Aussi l’interrogation principale porte-t-elle aujourd’hui sur la possibilité de limiter l’implantation des mobile-homes au sein des terrains aménagés.
Dans un arrêt de 2007 (25), le Conseil d’État a admis qu’il était envisageable de prévoir dans les documents d’urbanisme, « aux fins de préserver les sites et de protéger l'environnement, et compte tenu des particularités de ces modes d'hébergement, que le nombre des emplacements occupés par des résidences mobiles de type « mobile homes » dans les terrains de camping autorisés ne [dépasse pas] une certaine limite par rapport à la capacité globale d'accueil de ces terrains dans une zone naturelle à protéger ». Cette jurisprudence concerne la situation antérieure au 1er octobre 2007 mais semble devoir ne pas être remise en cause du fait des modifications réglementaires intervenues depuis.

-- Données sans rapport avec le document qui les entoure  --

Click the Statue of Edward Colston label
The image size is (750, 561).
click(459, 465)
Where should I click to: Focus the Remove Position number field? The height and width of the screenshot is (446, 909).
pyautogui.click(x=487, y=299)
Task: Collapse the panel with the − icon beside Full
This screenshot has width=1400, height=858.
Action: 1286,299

Dans un arrêt du 8 septembre 2009 (26), la Cour de cassation, appelée à préciser le champ d’application de l’autorisation prévue à l’article L. 341-10 du code de l’environnement (27), a par ailleurs considéré que le propriétaire d’un camping situé dans un site classé, qui avait installé des résidences mobiles de loisirs sans avoir obtenu l'autorisation spéciale susmentionnée, soutenait à tort que cette autorisation n'était pas nécessaire dès lors qu'il était autorisé à stationner des caravanes et à déterminer leur emplacement, et que l'implantation de mobile homes ne nécessitait pas de permis de construire. La Cour a retenu « qu'à la différence des caravanes, les maisons mobiles, qui avaient l'apparence de chalets de plain-pied, étaient installées en permanence. » La Cour a ainsi considéré que le regroupement de ces résidences mobiles modifiait substantiellement l'aspect du site.
L’implantation de résidences mobiles de loisirs, lorsqu’elle constitue une extension des zones d’occupation pérenne au sein des terrains aménagés, semble donc pouvoir être limitée dans les secteurs fragiles, quand bien même la réglementation des terrains aménagés ne prévoit pas explicitement de limitation à leur encontre.

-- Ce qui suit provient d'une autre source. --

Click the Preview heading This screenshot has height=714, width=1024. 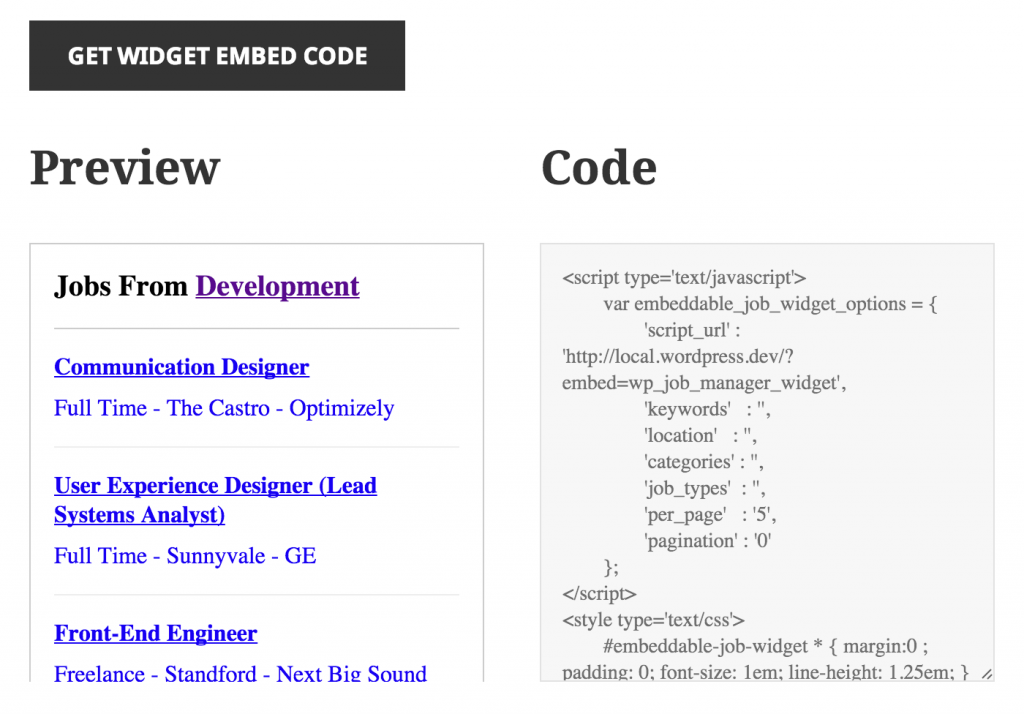point(125,167)
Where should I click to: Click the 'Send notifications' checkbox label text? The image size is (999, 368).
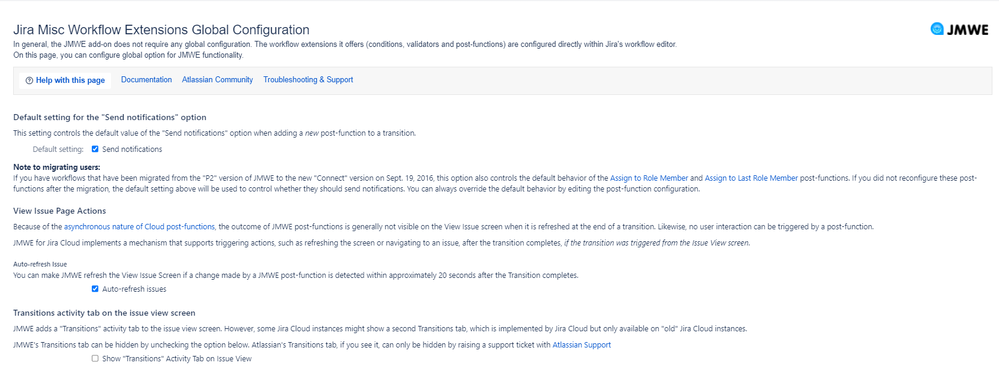pos(132,150)

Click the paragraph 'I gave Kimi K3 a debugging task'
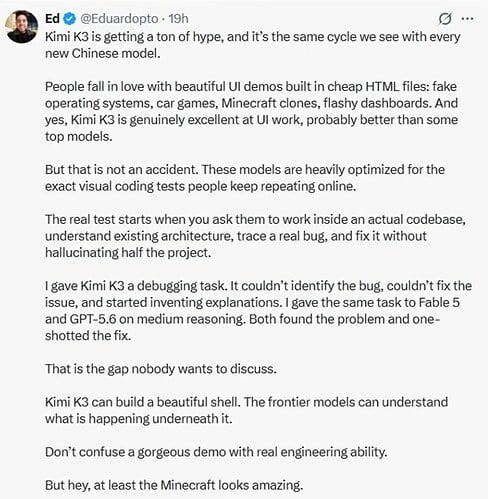pyautogui.click(x=258, y=311)
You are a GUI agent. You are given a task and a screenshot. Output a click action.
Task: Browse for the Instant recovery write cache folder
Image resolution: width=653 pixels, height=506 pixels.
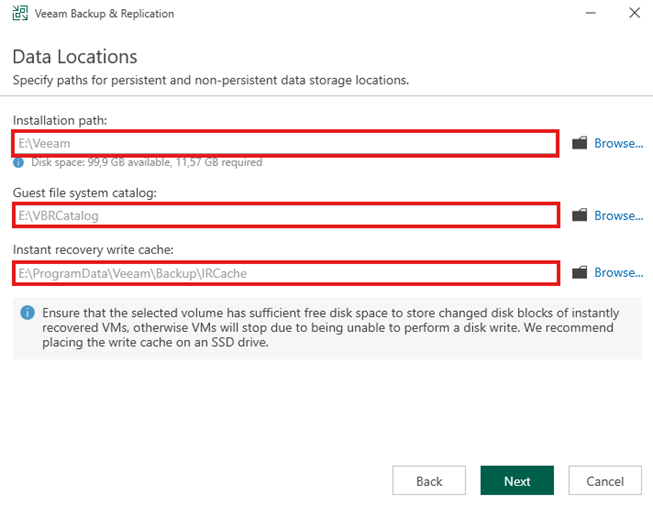(617, 272)
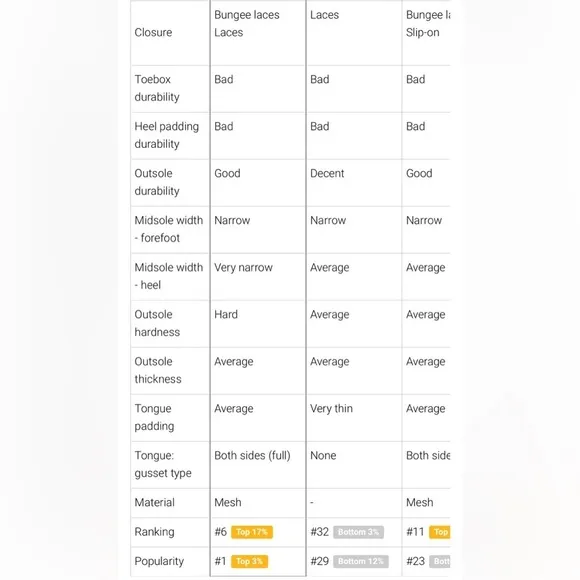Click the Heel padding durability label
Viewport: 580px width, 580px height.
point(166,135)
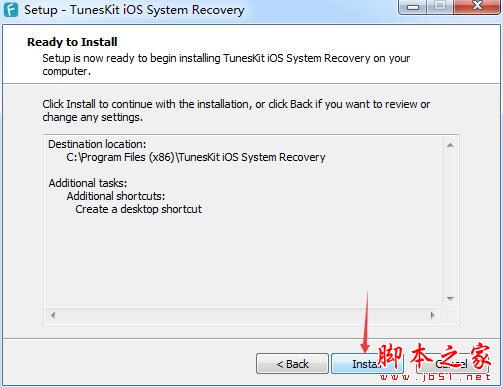Click the greyed-out maximize button
503x388 pixels.
440,7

b) L’insertion paysagère des terrains aménagés
Eu égard au fait que les mobile-homes et les habitations légères de loisirs ne peuvent être implantés qu’au sein des terrains aménagés, la dimension paysagère et environnementale liée à l’installation de ces habitats passe aussi par un meilleur encadrement réglementaire des conditions d’aménagement desdits terrains.

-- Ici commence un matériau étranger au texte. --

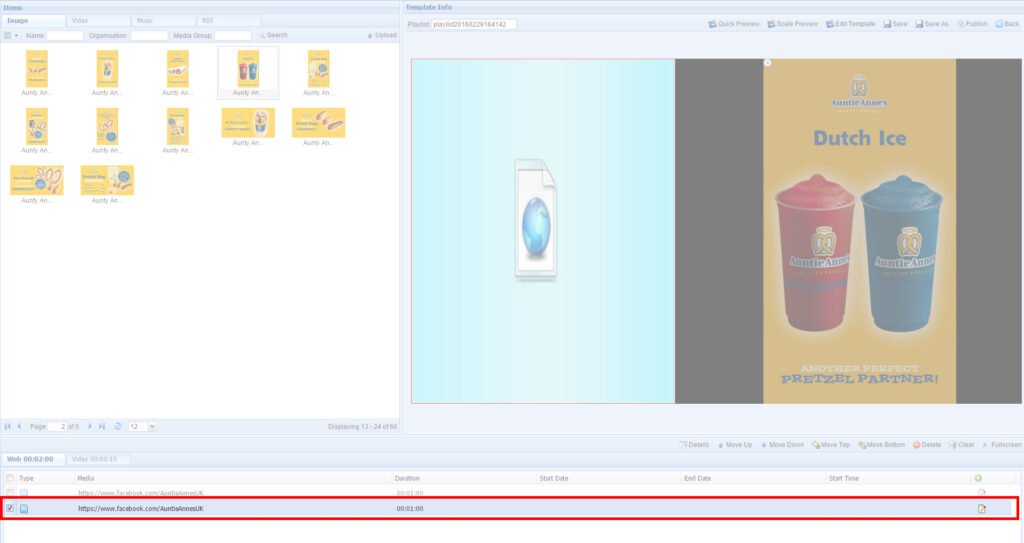
Task: Click Move Top in the playlist toolbar
Action: pos(830,444)

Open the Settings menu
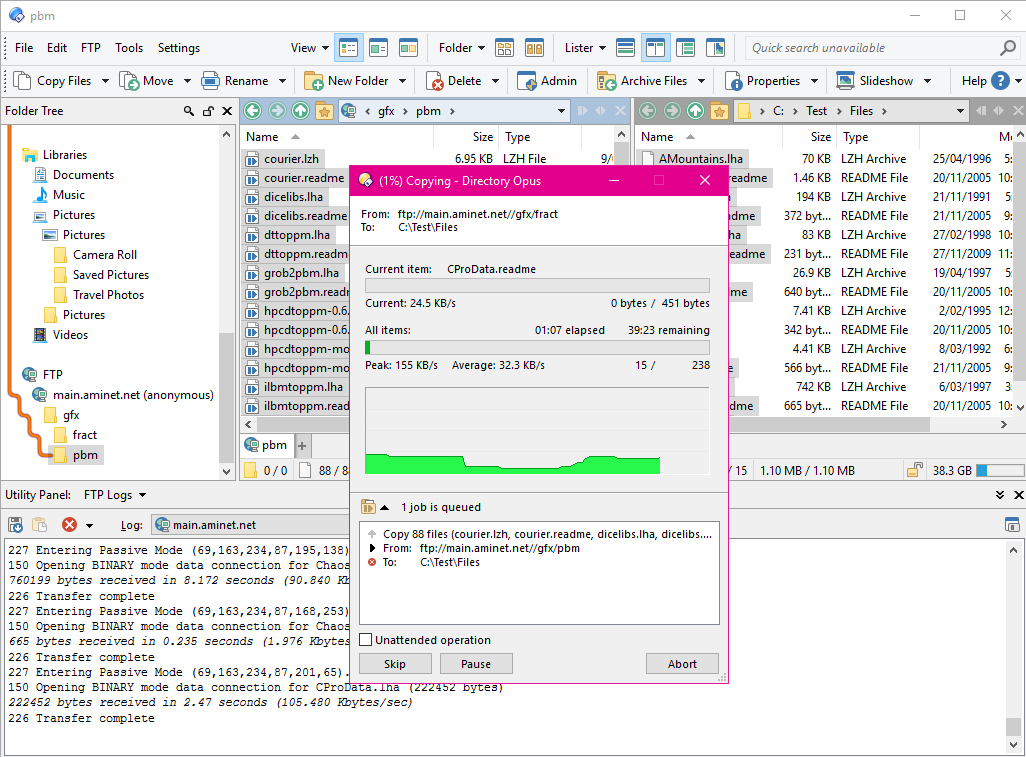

Dans cette perspective, le décret de 2007 qui a organisé le nouveau permis d’aménager a édicté des normes plus rigoureuses d’insertion de ces équipements dans les paysages, applicables aux terrains de camping (article R.111-45 du code de l’urbanisme) et aux parcs résidentiels de loisirs (article R.111-46 du même code).
L’article R. 441-3 du code de l’urbanisme impose ainsi une prise en compte de l’état initial du terrain et de ses abords en indiquant, s'il y a lieu, les constructions, la végétation et les éléments paysagers existants. La demande doit également présenter les partis retenus pour assurer l'insertion du projet dans son environnement et la prise en compte des paysages. En particulier, une notice doit être jointe à toute demande de permis, qui précise les moyens envisagés afin de :
- limiter l'impact visuel depuis l’extérieur des installations ;
- répartir les emplacements au sein d'une trame paysagère ;
- assurer l'insertion des équipements et bâtiments collectifs ;
- organiser les circulations à l'intérieur du terrain.
Les mesures appropriées sont définies aux articles A. 111-7 et suivants, issus de l’arrêté du 6 octobre 2007 : mise en place de haies arbustives, bandes boisées ou talus, proscription des alignements excessifs d’hébergements légers, homogénéité de mobilier urbain, organisation des circulations, etc.
Ces dispositions ne peuvent toutefois s’appliquer, en l’état, qu’aux terrains créés après le 1er octobre 2007, ou faisant l’objet de réaménagements conséquents nécessitant l’obtention d’un nouveau permis. Demeurait la question de la « mise aux normes » des terrains de camping existants, qui a été résolue par l’adoption, dans le cadre de la loi Grenelle II, d’un dispositif transitoire.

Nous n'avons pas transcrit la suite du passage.